La tendance était assez vite apparue: après dépouillement de 15% des votes, le "non" enregistrait déjà 60,29%, contre 39,71% pour le "oui". Les proportions étaient sensiblement les mêmes après que 30% des bulletins ont été dépouillés. Le "non" est toujours devant, avec 60,69%, contre 39,31% pour le "oui". Le taux de participation est plutôt élevé: 58,44%.

Le gouvernement d'Alexis Tsipras avait appelé à voter "non" lors du référendum qu'il a organisé en une semaine à peine. Le Premier ministre avait cependant précisé qu'en cas de victoire du "oui", il se plierait à la volonté du peuple grec et accepterait les propositions des créanciers de la Grèce (FMI, BCE, UE).

"Intensification des initiatives ce soir pour arriver à un accord"

Le porte-parole du gouvernement grec Gabriel Sakellaridis a assuré dimanche que "les initiatives pour arriver à un accord" entre Athènes et ses créanciers UE et FMI "allaient s'intensifier à partir de ce soir", à l'issue du référendum qui placerait le non en tête selon des sondages.
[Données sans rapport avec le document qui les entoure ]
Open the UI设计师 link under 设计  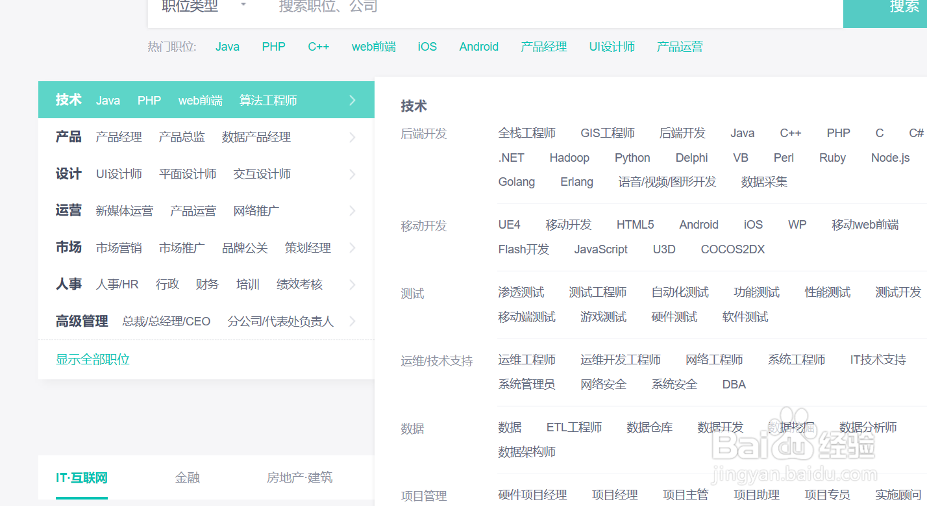pos(119,173)
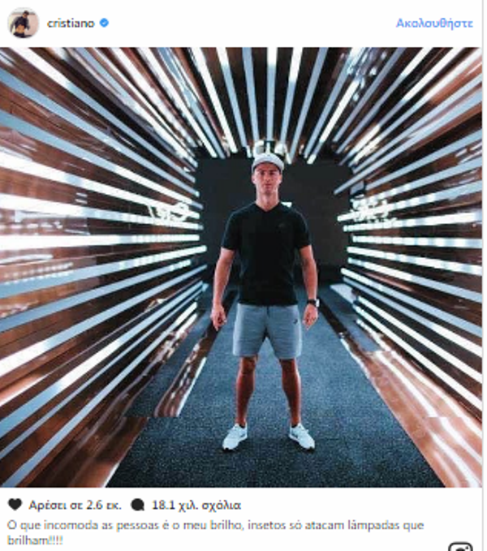Click the Instagram logo icon
This screenshot has width=487, height=551.
click(x=461, y=548)
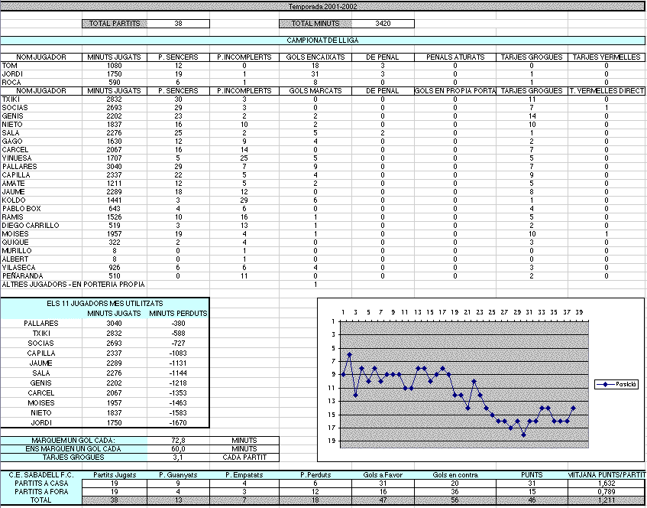Select the T. VERMELLES DIRECT column header
This screenshot has width=647, height=508.
pos(607,90)
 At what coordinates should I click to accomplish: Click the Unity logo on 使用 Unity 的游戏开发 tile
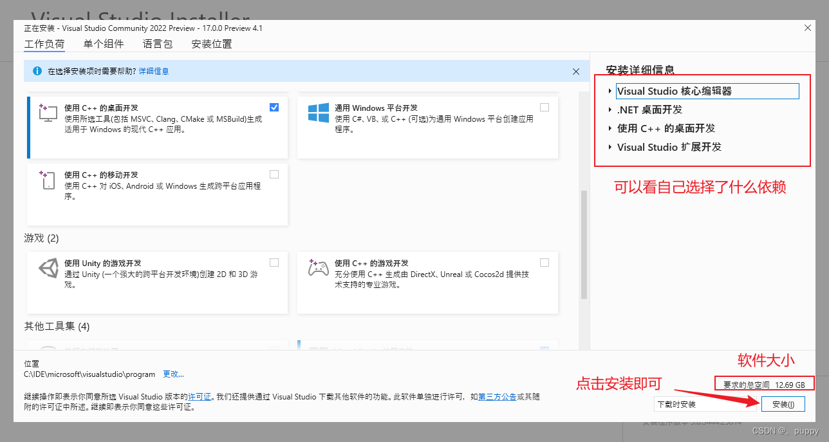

Une heure après la publication des sondages donnant un léger avantage au non, le porte-parole a également déclaré à la chaîne ANT1: "Un grand travail de préparation a été fait pour arriver à un accord (...) la Banque de Grèce va envoyer une demande ce soir à la BCE, nous pensons qu'il y a des arguments solides pour faire remonter (le plafond de) l'ELA", l'aide d'urgence aux banques grecques qui sont fermées depuis une semaine et risquent de manquer rapidement de fonds.